Excerpted text:
______________________________

LinkedIn User Drops Lawsuit Challenging Email Promotions

A Pennsylvania resident has dropped a lawsuit alleging that LinkedIn wrongly used his name and photo in email campaigns promoting the Add Connections feature.

Branton Lea, who sued the social networking site earlier this year, didn't say in court papers dated Saturday why he was withdrawing the case. U.S. District Court Judge Edward Davila in San Jose, Calif. dismissed the case on Monday.

Lea's original complaint alleged that LinkedIn promoted “Add Connections” by informing his contacts via email that he used the feature. Lea contended that sending those messages violated a California law that prohibits companies from using people's identities for commercial purposes without their consent.

LinkedIn argued in April that the lawsuit should be dismissed on the grounds that Lea consented to the use of his name and image by accepting the terms of service. The company also said that its privacy policy provides that LinkedIn may use people's “information and content for invitations and communications promoting our service that are tailored to the recipient.”

The social networking service also argued that Lea's lawsuit appeared similar to an earlier case challenging Facebook's promotions of its “FriendFinder” service. The complaint in that case -- brought by Robyn Cohen and other Facebook users -- centered on allegations that Facebook's FriendFinder tool violated a California law that bans companies from using names or photos in ads without people's consent.

FriendFinder searched people's email contacts to determine which ones were on Facebook and then suggested them as friends. Cohen and the other users alleged that Facebook wrongly promoted FriendFinder by displaying members' names and photos in ads to their friends.

Facebook prevailed in that matter in 2011, when U.S. District Court Judge Richard Seeborg ruled that Cohen and the other users had not shown they were injured by FriendFinder. Absent some tangible harm, the users did not have "standing" to proceed in federal court, Seeborg ruled.

Two years ago, a group of users filed a separate lawsuit alleging that LinkedIn wrongly scrapes users' address books and then sends a series of email invitations to their friends. The company recently agreed to pay $13 million to settle that matter.

______________________________

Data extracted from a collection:
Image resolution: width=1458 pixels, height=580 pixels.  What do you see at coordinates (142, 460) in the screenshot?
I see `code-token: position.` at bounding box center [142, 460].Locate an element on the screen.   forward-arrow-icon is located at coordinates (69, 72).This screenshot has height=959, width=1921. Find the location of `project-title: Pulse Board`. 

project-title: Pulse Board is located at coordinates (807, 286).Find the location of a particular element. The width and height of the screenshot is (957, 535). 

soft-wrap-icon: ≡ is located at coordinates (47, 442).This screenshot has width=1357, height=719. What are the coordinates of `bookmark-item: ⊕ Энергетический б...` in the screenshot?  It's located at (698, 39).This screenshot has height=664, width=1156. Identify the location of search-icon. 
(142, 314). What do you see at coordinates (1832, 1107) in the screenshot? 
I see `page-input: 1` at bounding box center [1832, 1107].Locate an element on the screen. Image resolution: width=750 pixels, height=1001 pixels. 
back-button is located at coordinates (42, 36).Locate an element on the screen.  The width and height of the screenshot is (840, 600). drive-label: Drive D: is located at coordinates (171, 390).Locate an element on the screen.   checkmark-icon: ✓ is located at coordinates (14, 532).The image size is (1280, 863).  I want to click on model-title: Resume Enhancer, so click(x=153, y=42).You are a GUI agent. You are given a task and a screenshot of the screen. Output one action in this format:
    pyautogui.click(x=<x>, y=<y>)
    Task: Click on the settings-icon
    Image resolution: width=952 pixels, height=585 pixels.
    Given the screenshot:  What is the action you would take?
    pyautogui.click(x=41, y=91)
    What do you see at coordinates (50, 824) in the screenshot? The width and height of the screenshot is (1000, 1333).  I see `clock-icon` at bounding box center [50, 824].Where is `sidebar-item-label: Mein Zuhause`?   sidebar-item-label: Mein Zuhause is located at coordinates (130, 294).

______________________________

Set of tasks:
1. According to the LinkedIn lawsuit article, how much did LinkedIn recently agree to pay to settle the lawsuit over scraping users' address books?
2. Return the passage of the LinkedIn lawsuit article starting with "A Pennsylvania resident" and going on through "without their consent.", copied word for word.

Solution set:
1. LinkedIn agreed to pay $13 million.

2.
A Pennsylvania resident has dropped a lawsuit alleging that LinkedIn wrongly used his name and photo in email campaigns promoting the Add Connections feature.

Branton Lea, who sued the social networking site earlier this year, didn't say in court papers dated Saturday why he was withdrawing the case. U.S. District Court Judge Edward Davila in San Jose, Calif. dismissed the case on Monday.

Lea's original complaint alleged that LinkedIn promoted “Add Connections” by informing his contacts via email that he used the feature. Lea contended that sending those messages violated a California law that prohibits companies from using people's identities for commercial purposes without their consent.